Directions for this task
Among the entries below, take the line with "Task: Click the question" and the line with "Click the Wi-Fi icon in status bar", and output them and every line between them exactly, with nothing else.

====================

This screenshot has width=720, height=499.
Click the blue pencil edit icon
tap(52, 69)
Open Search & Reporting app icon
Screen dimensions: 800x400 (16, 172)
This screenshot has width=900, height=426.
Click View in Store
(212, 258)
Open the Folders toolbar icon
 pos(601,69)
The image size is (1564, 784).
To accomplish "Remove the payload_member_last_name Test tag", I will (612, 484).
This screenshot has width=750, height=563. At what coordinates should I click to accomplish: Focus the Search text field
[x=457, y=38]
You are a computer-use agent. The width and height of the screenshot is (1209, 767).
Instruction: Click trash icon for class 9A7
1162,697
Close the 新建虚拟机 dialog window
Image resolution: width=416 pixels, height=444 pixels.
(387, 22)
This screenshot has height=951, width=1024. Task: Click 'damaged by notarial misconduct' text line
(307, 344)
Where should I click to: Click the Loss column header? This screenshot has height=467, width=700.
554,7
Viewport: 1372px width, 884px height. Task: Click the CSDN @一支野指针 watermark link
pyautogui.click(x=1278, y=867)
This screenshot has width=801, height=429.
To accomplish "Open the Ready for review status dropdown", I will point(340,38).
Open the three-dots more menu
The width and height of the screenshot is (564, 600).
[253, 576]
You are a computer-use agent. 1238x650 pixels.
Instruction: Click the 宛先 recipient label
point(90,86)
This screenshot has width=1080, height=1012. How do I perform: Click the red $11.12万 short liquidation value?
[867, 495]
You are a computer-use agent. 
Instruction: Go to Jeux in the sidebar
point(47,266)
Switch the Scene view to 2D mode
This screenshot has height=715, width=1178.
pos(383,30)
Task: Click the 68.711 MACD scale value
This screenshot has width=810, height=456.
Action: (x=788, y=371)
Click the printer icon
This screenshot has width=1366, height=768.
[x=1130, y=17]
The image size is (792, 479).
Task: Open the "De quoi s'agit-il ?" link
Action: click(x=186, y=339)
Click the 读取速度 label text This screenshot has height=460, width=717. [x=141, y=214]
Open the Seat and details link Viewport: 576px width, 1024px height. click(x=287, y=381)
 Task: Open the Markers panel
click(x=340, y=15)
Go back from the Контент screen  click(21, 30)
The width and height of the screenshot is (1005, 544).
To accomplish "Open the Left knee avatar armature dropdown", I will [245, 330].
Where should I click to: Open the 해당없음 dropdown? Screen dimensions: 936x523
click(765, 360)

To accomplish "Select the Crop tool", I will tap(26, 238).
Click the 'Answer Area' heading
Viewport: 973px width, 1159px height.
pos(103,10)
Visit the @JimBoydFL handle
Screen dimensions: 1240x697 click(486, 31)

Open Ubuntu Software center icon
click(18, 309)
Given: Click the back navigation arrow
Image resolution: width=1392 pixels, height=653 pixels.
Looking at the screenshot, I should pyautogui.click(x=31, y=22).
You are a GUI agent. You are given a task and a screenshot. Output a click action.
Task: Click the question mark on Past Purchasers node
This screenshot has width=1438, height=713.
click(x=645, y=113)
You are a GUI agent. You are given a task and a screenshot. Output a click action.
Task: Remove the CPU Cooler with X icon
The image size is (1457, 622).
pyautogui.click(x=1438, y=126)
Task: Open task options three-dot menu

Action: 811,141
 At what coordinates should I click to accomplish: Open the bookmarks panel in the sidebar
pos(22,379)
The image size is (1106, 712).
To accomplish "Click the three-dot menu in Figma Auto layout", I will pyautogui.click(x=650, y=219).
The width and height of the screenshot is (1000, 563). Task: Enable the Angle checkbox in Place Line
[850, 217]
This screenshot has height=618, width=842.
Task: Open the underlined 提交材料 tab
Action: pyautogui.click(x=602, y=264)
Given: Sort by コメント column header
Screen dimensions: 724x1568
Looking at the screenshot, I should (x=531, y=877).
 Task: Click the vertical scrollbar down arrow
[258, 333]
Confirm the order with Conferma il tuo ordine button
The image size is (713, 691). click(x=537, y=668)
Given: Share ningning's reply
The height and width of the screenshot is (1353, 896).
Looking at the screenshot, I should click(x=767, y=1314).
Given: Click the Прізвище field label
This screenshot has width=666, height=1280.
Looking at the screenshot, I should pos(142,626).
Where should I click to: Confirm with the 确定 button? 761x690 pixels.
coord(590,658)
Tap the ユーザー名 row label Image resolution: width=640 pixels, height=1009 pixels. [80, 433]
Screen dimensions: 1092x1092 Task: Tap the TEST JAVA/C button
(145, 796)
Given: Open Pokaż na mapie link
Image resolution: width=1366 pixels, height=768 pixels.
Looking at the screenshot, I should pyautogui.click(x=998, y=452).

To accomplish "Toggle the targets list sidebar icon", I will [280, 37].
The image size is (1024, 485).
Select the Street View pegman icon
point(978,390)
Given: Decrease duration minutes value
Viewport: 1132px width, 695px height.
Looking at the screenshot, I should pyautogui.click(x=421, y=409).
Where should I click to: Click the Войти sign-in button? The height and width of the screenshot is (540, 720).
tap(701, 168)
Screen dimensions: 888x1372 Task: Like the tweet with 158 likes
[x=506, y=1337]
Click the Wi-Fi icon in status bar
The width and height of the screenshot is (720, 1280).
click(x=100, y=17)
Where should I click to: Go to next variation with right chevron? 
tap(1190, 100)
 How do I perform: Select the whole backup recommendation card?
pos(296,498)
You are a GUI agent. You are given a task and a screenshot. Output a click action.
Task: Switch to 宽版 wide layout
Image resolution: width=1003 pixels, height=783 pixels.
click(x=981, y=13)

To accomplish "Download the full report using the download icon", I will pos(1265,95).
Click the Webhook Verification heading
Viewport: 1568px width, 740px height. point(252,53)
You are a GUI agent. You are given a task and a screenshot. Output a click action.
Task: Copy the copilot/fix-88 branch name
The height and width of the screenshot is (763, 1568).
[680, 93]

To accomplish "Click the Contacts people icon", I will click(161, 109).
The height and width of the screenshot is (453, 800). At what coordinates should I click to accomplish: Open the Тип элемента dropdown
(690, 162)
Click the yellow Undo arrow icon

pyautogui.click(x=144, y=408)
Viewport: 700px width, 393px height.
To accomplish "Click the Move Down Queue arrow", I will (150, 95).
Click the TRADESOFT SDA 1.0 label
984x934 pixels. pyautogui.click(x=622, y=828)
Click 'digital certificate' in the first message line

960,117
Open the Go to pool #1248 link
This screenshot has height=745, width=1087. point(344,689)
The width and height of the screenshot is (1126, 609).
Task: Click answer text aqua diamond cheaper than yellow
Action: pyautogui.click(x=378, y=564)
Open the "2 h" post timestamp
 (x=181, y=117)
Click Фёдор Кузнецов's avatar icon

====================

Solution to this task
Task: Click the question mark on Past Purchasers node
This screenshot has width=1438, height=713.
click(x=645, y=113)
You are a GUI agent. You are given a task and a screenshot. Output a click action.
Task: Remove the CPU Cooler with X icon
The image size is (1457, 622).
pyautogui.click(x=1438, y=126)
Task: Open task options three-dot menu

Action: 811,141
 At what coordinates should I click to accomplish: Open the bookmarks panel in the sidebar
pos(22,379)
The image size is (1106, 712).
To accomplish "Click the three-dot menu in Figma Auto layout", I will pyautogui.click(x=650, y=219).
The width and height of the screenshot is (1000, 563). Task: Enable the Angle checkbox in Place Line
[850, 217]
This screenshot has height=618, width=842.
Task: Open the underlined 提交材料 tab
Action: pyautogui.click(x=602, y=264)
Given: Sort by コメント column header
Screen dimensions: 724x1568
Looking at the screenshot, I should (x=531, y=877).
 Task: Click the vertical scrollbar down arrow
[258, 333]
Confirm the order with Conferma il tuo ordine button
The image size is (713, 691). click(x=537, y=668)
Given: Share ningning's reply
The height and width of the screenshot is (1353, 896).
Looking at the screenshot, I should click(x=767, y=1314).
Given: Click the Прізвище field label
This screenshot has width=666, height=1280.
Looking at the screenshot, I should pos(142,626).
Where should I click to: Confirm with the 确定 button? 761x690 pixels.
coord(590,658)
Tap the ユーザー名 row label Image resolution: width=640 pixels, height=1009 pixels. [80, 433]
Screen dimensions: 1092x1092 Task: Tap the TEST JAVA/C button
(145, 796)
Given: Open Pokaż na mapie link
Image resolution: width=1366 pixels, height=768 pixels.
Looking at the screenshot, I should pyautogui.click(x=998, y=452).

To accomplish "Toggle the targets list sidebar icon", I will [280, 37].
The image size is (1024, 485).
Select the Street View pegman icon
point(978,390)
Given: Decrease duration minutes value
Viewport: 1132px width, 695px height.
Looking at the screenshot, I should pyautogui.click(x=421, y=409).
Where should I click to: Click the Войти sign-in button? The height and width of the screenshot is (540, 720).
tap(701, 168)
Screen dimensions: 888x1372 Task: Like the tweet with 158 likes
[x=506, y=1337]
Click the Wi-Fi icon in status bar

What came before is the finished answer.